# METFORMIN for PCOS not TTC



## jcanady1121 (Nov 16, 2011)

Hi

I wanted to know could you be prescribed metformin if you're not ttc?? I more so want it because my weight keeps going up and down. Everytime i'll try and lose weight I will either not lose any or lose a 1lb and gain it back 2 days later. It has taken me a year to lose 5lbs and that's with eating right. Will most doctors prescribe Metformin for PCOS?

Oh yeah by the way I have never ever had a natural period, the only time I have a period is when im on BC and even then it's only a drop. Will metformin help with regulating my cycles?

Im not against pregnancy and would love to have a baby at any time im blessed with it to do so; so if it happens from being on metformin im fine with that and would be so thankful.


----------



## Thystle (Feb 7, 2006)

Have you actually seen a doctor (gyno and endocrinology) for PCOS?

Your doctor should have already talked over taking "Met" after your dx. If not then you need to get a new doctor.

Also Metformin isn't a magic weight loss cure... most of the people I know on it did not lose weight and suffered terrible "morning sickness" type all day nausea.


----------



## ilovemygirl (Sep 8, 2008)

You should see a reproductive endocrinologist ... even if you are not ttc. They will test if you are insulin resistant. It's very common with pcos and is different than being diabetic. If you are insulin resistant they will most likely prescribe metformin. I know a lot of people have had negative digestive side effects but it has been a miracle drug for me. It has not gotten me pregnant but I also have lots of other issues with male factor also. It did help with getting a regular period .. something I never ever had without it.

A reproductive endocrinologist WILL see you just to treat pcos and IMO it should be treated. They will check for other hormone issues, cardiac issues, hypothyroid, etc. These are all issues related to pcos and should be taken seriously.

Good luck!


----------



## Masel (Apr 14, 2008)

I went to a regular old endocrinologist and talked to her about how my body ran. I told her about TTC but that was beside the point. (This was also to cover my butt since insurance at the time wouldn't pay for anything fertility related.) She did end up perscribing metformin for me. I didn't have the GI symptoms others have mentioned either. I lost weight and started having more normal periods around this time too but it took time.


----------

## MATERIAL SUPPLIED

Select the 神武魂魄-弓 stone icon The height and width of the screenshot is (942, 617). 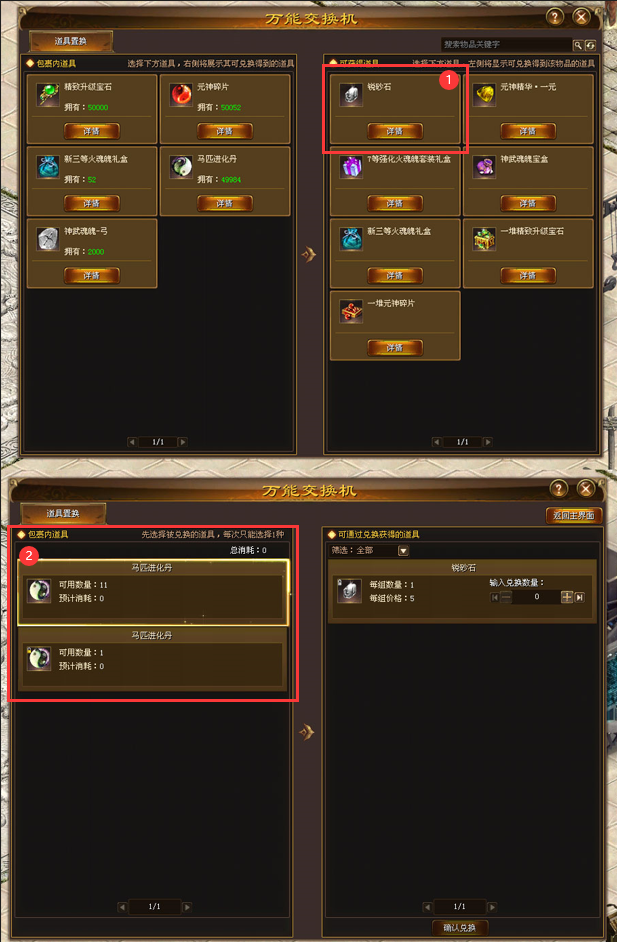point(47,239)
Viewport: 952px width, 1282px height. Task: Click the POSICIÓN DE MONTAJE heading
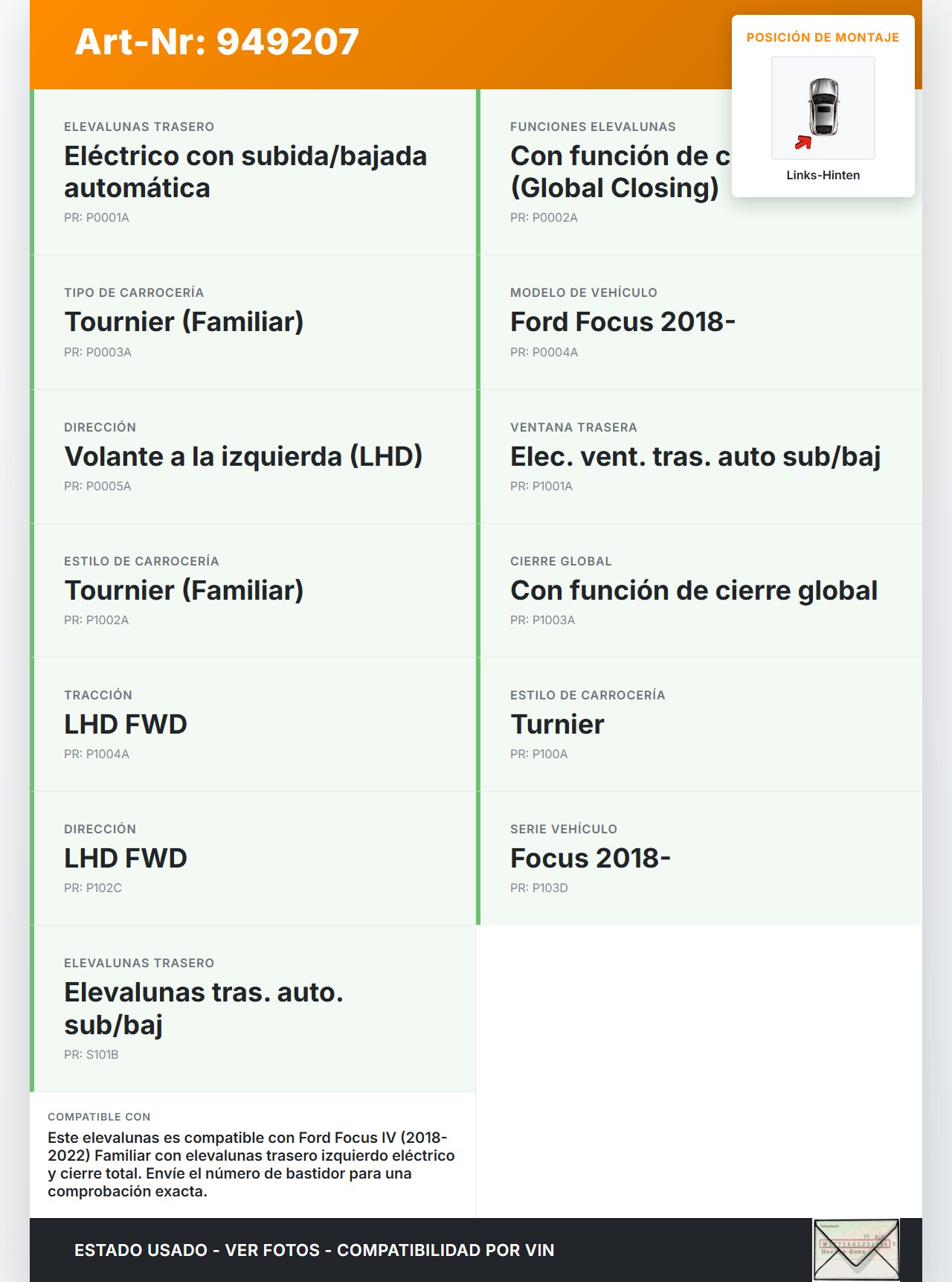click(823, 38)
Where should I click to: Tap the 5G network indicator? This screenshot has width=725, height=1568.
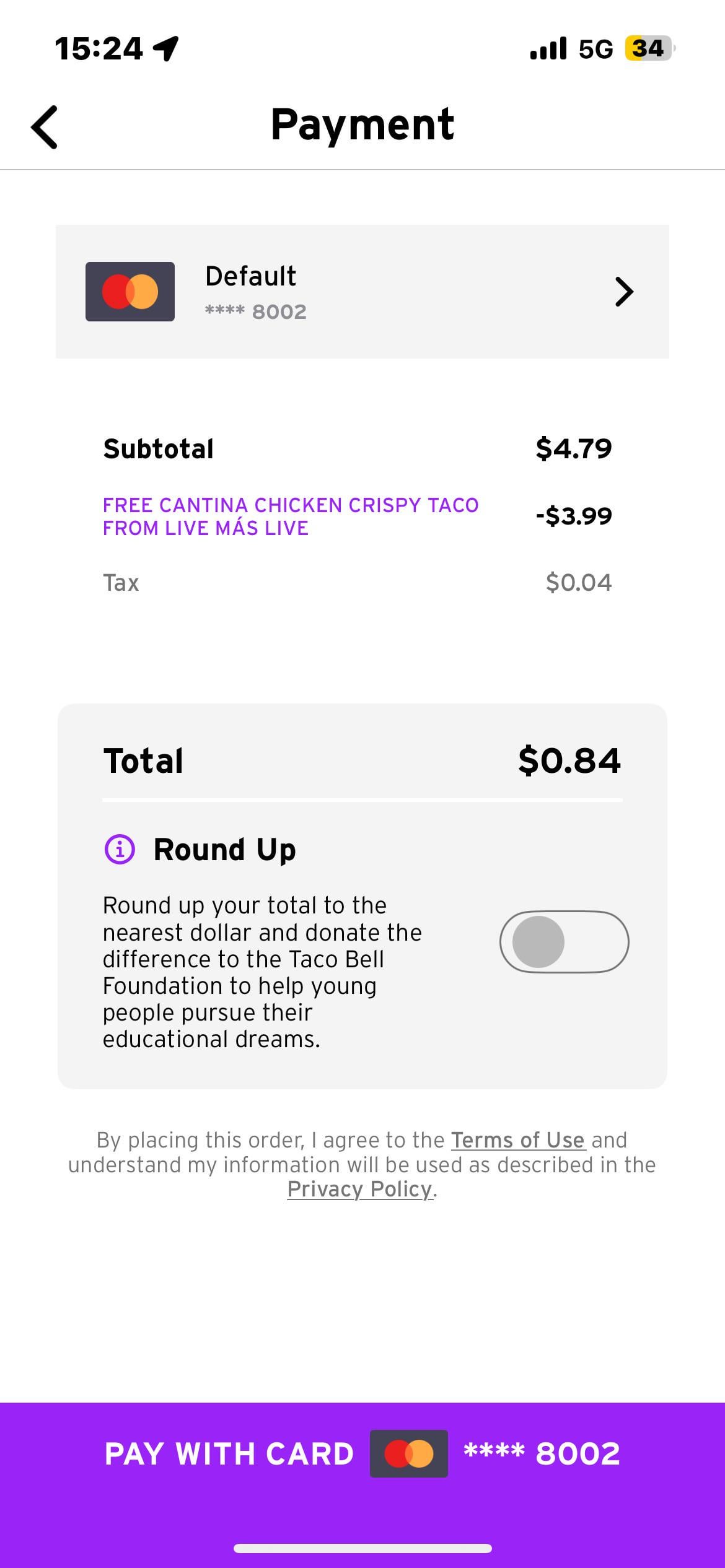tap(595, 49)
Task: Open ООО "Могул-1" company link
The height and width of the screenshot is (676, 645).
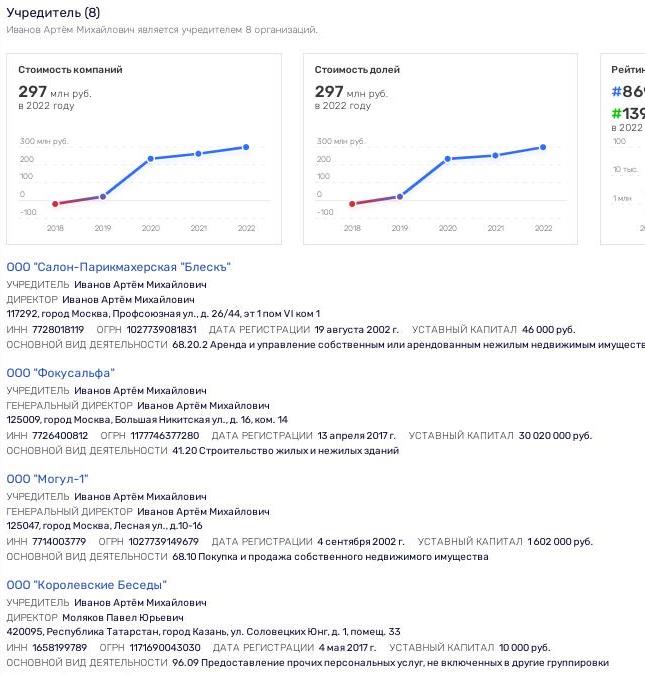Action: click(x=47, y=479)
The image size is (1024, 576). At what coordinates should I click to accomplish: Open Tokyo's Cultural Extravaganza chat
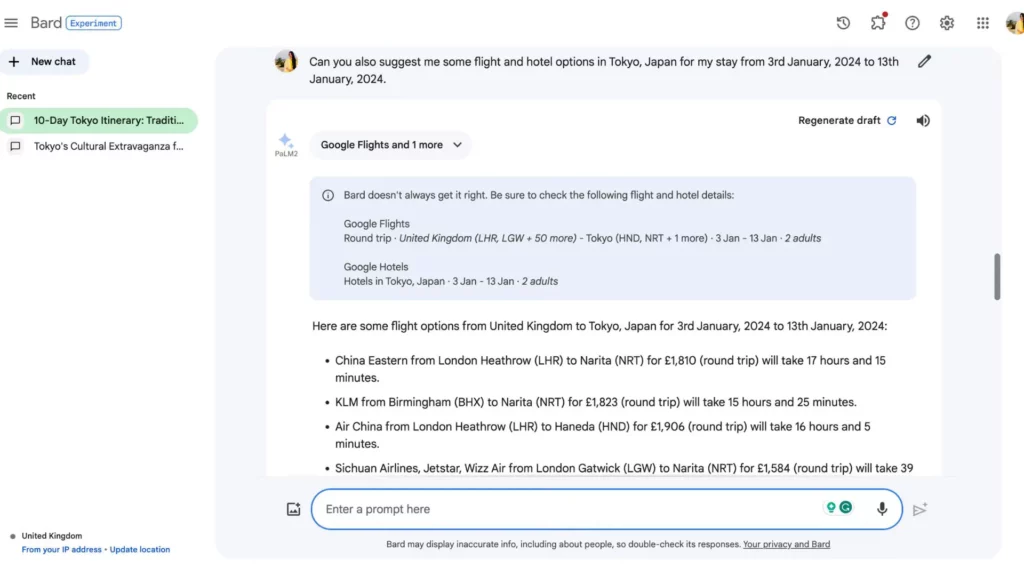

## QUESTIONS TO ANSWER
**1.** Answer these questions from the forum thread on metformin for PCOS:
(a) How long did it take the first poster to lose 5 pounds?
(b) According to ilovemygirl, what will a reproductive endocrinologist test for?
(c) What did most of the people Thystle knows on metformin suffer?
**2.** In the forum thread on metformin for PCOS, Masel talked with the endocrinologist about how Masel's body ran, and trying to conceive was beside the point. Explain the reason the thread gives for this.
The records have no connection to the text.

## TASK RESULTS
**1.**
(a) A year.
(b) Whether you are insulin resistant.
(c) Terrible "morning sickness" type all-day nausea.

**2.** Masel's insurance at the time would not pay for anything fertility related. Keeping the visit focused on how the body ran rather than on trying to conceive protected Masel on that front.